• **What to do**
Your answer should hold only the lines from the one with "the bottom row" through the end of the listing below, each retyped exactly.

>>>

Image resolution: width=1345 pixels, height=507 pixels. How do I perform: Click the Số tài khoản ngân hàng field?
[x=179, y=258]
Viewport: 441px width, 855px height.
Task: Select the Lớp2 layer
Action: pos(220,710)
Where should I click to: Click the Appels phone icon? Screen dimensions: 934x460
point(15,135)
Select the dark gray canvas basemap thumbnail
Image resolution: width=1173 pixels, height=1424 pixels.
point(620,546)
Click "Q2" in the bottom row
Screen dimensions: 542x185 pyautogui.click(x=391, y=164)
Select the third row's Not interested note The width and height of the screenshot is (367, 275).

<<<

• **Result for this task**
Click "Q2" in the bottom row
Screen dimensions: 542x185 pyautogui.click(x=391, y=164)
Select the third row's Not interested note The width and height of the screenshot is (367, 275).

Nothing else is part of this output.